How to Use This Calculator
- Enter path distance, hop count, and virtual height for your expected route.
- Set ionospheric values such as foF2, solar flux, sunspot number, season, and Kp.
- Fill the link budget fields for power, antenna gains, system loss, noise floor, and required SNR.
- Choose reliability and confidence values to control the statistical operating margin.
- Press the calculate button to display the result summary above the form, review the graph, and export the output.
Frequently Asked Questions
1. What does MUF mean here?
MUF is the maximum usable frequency predicted for the selected path geometry and adjusted ionospheric state. It marks the upper edge of the likely usable window.
2. Why is FOT lower than MUF?
FOT is set below MUF because operating slightly under the upper limit usually provides better stability.
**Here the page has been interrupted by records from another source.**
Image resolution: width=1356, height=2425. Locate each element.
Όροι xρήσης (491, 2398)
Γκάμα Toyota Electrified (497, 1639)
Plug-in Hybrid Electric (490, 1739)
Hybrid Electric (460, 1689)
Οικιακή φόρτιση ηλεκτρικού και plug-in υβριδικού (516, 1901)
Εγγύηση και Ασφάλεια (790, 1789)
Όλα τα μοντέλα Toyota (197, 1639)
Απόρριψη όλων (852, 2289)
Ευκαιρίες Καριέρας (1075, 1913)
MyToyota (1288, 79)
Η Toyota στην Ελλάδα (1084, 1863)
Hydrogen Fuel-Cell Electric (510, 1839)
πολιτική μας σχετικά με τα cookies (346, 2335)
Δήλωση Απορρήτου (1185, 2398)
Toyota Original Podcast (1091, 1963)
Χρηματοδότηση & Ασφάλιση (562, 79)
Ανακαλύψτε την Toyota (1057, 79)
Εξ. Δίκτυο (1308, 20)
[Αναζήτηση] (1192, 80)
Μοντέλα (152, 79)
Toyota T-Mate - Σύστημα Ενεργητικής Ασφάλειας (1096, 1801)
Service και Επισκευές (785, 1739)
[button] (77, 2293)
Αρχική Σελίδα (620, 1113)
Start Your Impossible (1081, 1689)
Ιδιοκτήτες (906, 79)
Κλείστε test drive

It leaves room for fading, uncertainty, and short term ionospheric variation.
3. What does LUF represent?
LUF is the lowest frequency likely to provide enough signal over the noise floor after absorption and system losses. It forms the lower edge of the working window.
4. Why can the path be marked closed?
A closed path means the estimated LUF rises above the estimated MUF. In practice, the lower usable edge overtakes the upper usable edge, leaving no stable window.
5. How does target reliability affect the result?
Higher reliability demands a larger statistical margin. That makes weak paths look less favorable and raises the performance standard for a band to be considered dependable.
6. Is this suitable for digital modes?
Yes. Enter the required SNR and fading margin that match your mode. Narrow digital modes often need different thresholds than voice or wideband data links.
7. Does more solar flux always help?
Not always. Higher flux can raise the upper frequency limit, but daytime absorption and noise may also increase. The useful result depends on both MUF growth and LUF movement.
8. Should I treat this as a precise forecast?
No. This is a planning calculator. Use it for quick decisions, then compare with real ionograms, measurements, or on air testing whenever accuracy matters.